The company cited growth in commercial lending activity, while noting continued competition for deposits across the banking sector.
Credit Quality and Capital
Non-performing loans increased to $33.1 million at Dec. 31, 2025, from $7.8 million a year earlier, largely reflecting deterioration in a single commercial relationship, the bank said. Provision for credit losses totaled $6.1 million for the full year, compared with $4.5 million in 2024.
The tangible common equity ratio rose to 8.65%, up from 8.00% at the end of 2024, supported by retained earnings. Return on average assets for the fourth quarter was 1.35%, while return on average equity was 14.75%.
Non-Interest Income
Non-interest income totaled $12.0 million in the fourth quarter and $45.6 million for the full year, declining from the prior year, primarily due to lower mortgage banking revenue and reduced gains on equity securities. Mortgage loan sale gains were $1.4 million in the quarter, compared with $1.7 million a year earlier.

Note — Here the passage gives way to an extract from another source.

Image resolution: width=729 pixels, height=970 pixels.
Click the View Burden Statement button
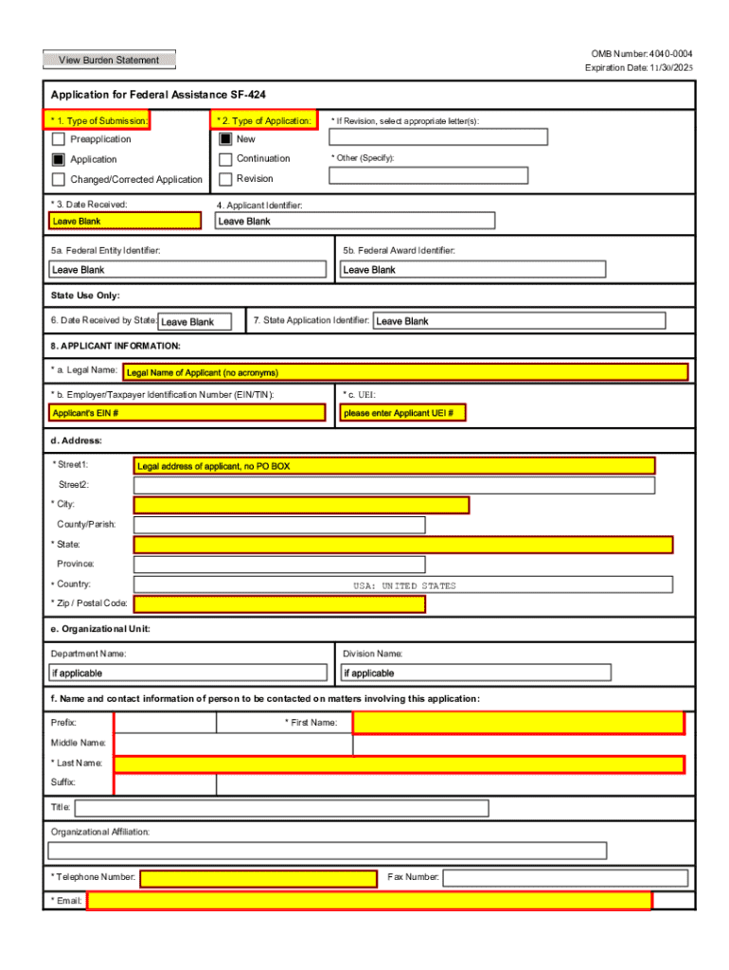(x=109, y=61)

Capital Actions and Outlook
Independent Bank paid a quarterly dividend of $0.26 per share in November and said its board had authorized a stock repurchase program of up to 5% of outstanding shares.
Chief Executive William B. Kessel said the bank ended the year with higher tangible book value and stable earnings, while operating in a competitive funding environment and amid evolving credit conditions. He said the company entered 2026 with a solid commercial loan pipeline and continued focus on credit discipline.
Reasons to Pass on IBCP:
- Non-performing loans quadrupled: Surged to $33.1M from $7.8M year-over-year due to one troubled commercial credit.
- Provisions up 36%: Full-year expense rose to $6.1M from $4.5M, signaling credit deterioration.
- Non-interest income declined: Q4 at $12.0M and full-year $45.6M, hit by lower mortgage gains ($1.4M vs. $1.7M).
- Earnings growth negligible: Q4 up just 1% to $0.89/share; full-year +3% to $3.27/share.
- Deposits trail loans: 4.8% annualized growth vs. 7.4% for loans, exposing funding gap.
- Commercial lending reliance: Growth tied to volatile commercial pipeline amid deposit competition.